Patients were randomized 1:1 to receive either VYXEOS or 7+3. Patients could receive one or two inductions, and responding patients could receive one or two consolidations. First induction for VYXEOS was 100u/m2; days 1, 3, and 5 by 90-minute infusion and for the control arm was cytarabine 100mg/m2/day by continuous infusion for 7 days and daunorubicin 60mg/m2 on days 1, 2, and 3 (7+3). Second induction for VYXEOS-treated patients was 100u/m2 on days 1 and 3, and the control arm was cytarabine 100mg/m2/day by continuous infusion for 5 days and daunorubicin 60mg/m2 on days 1 and 2 (5+2).

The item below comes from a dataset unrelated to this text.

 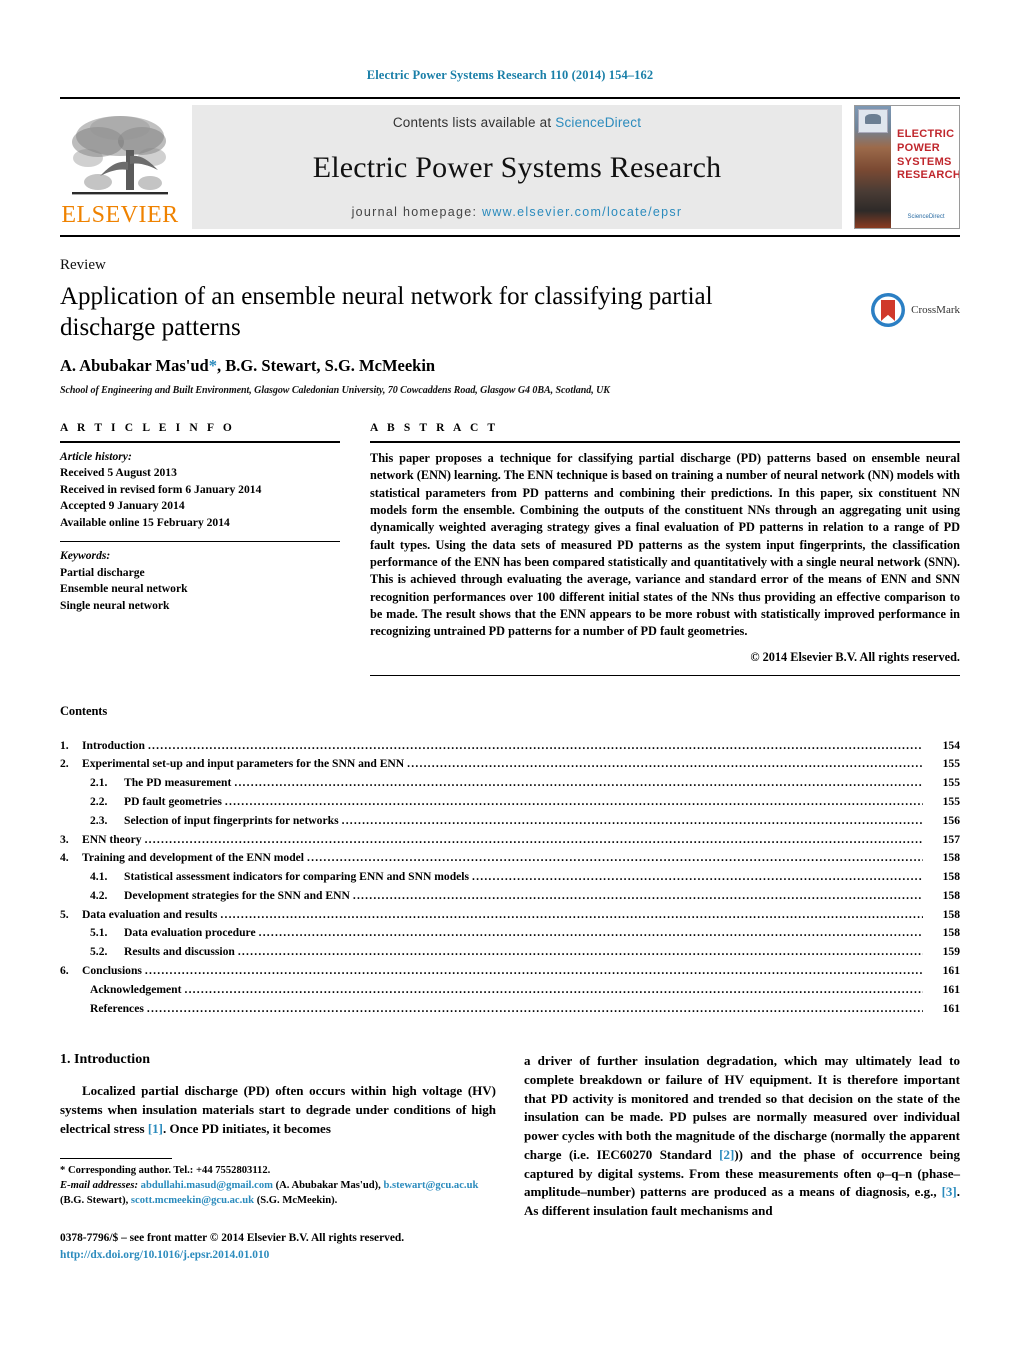 What do you see at coordinates (99, 933) in the screenshot?
I see `toc-entry-subnumber: 5.1.` at bounding box center [99, 933]. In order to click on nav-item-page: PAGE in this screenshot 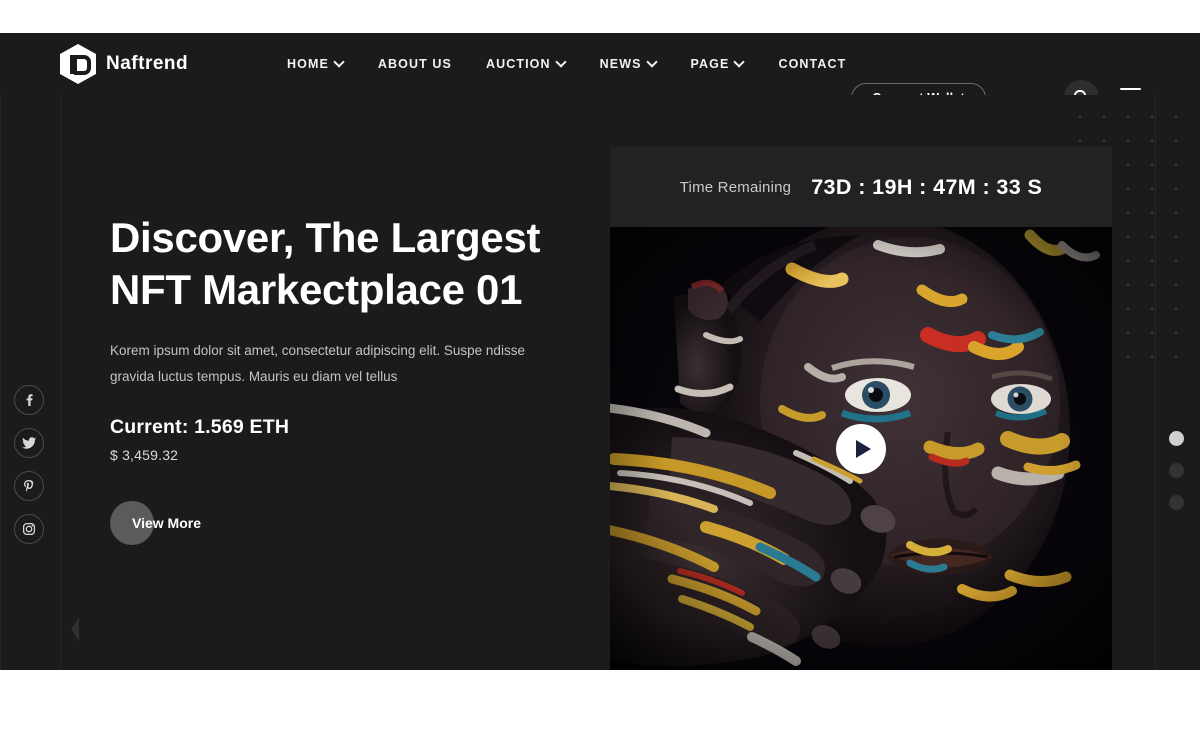, I will do `click(718, 64)`.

Only patients with documented CR or CRi were eligible to receive chemotherapy consolidation. Consolidation for VYXEOS-treated patients was 65u/m2 on days 1 and 3 and the control arm was cytarabine 100mg/m2/day by continuous infusion for 5 days and daunorubicin 60mg/m2 on days 1 and 2 (5+2).

About VYXEOS

VYXEOS (cytarabine:daunorubicin) Liposome for Injection, also known as CPX-351, is a nano-scale co-formulation of cytarabine and daunorubicin at a synergistic 5:1 molar ration. VYXEOS represents a novel approach to developing combinations of drugs in which molar ratios of two drugs with synergistic anti-tumor activity are encapsulated in a nano-scale liposome in order to maintain the desired ratio following administration. The FDA granted Breakthrough Therapy designation to VYXEOS for the treatment of adults with therapy-related AML (t-AML) or AML with myelodysplasia-related changes (AML-MRC). VYXEOS was granted orphan drug status for the treatment of AML by the FDA and the European Commission. VYXEOS was also granted Fast Track designation for the treatment of elderly patients with secondary AML by the FDA.

About AML

Acute myeloid leukemia (AML) is a rapidly progressing cancer of the blood characterized by the uncontrolled proliferation of immature blast cells in the bone marrow. AML is generally a disease of older adults, and the median age of a patient diagnosed with AML is about 67 years. The American Cancer Society estimates that there will be 19,950 new cases of AML and 10,430 deaths from AML in the U.S. in 2016. In Europe the number of new cases is estimated to be 18,000 and in Japan the number is 5,500. The Company estimates that nearly 70 percent of AML patients are over the age of 60, and approximately 75% are intermediate or high risk. Furthermore, approximately half of those patients are considered suitable for intensive treatment.

Even with current treatment, overall survival for AML is poor. In patients over 60 years of age, the 5 year survival rate is less than 10%. In high-risk (secondary) AML, overall survival is lower, resulting in an acute need for new treatment options for these patients.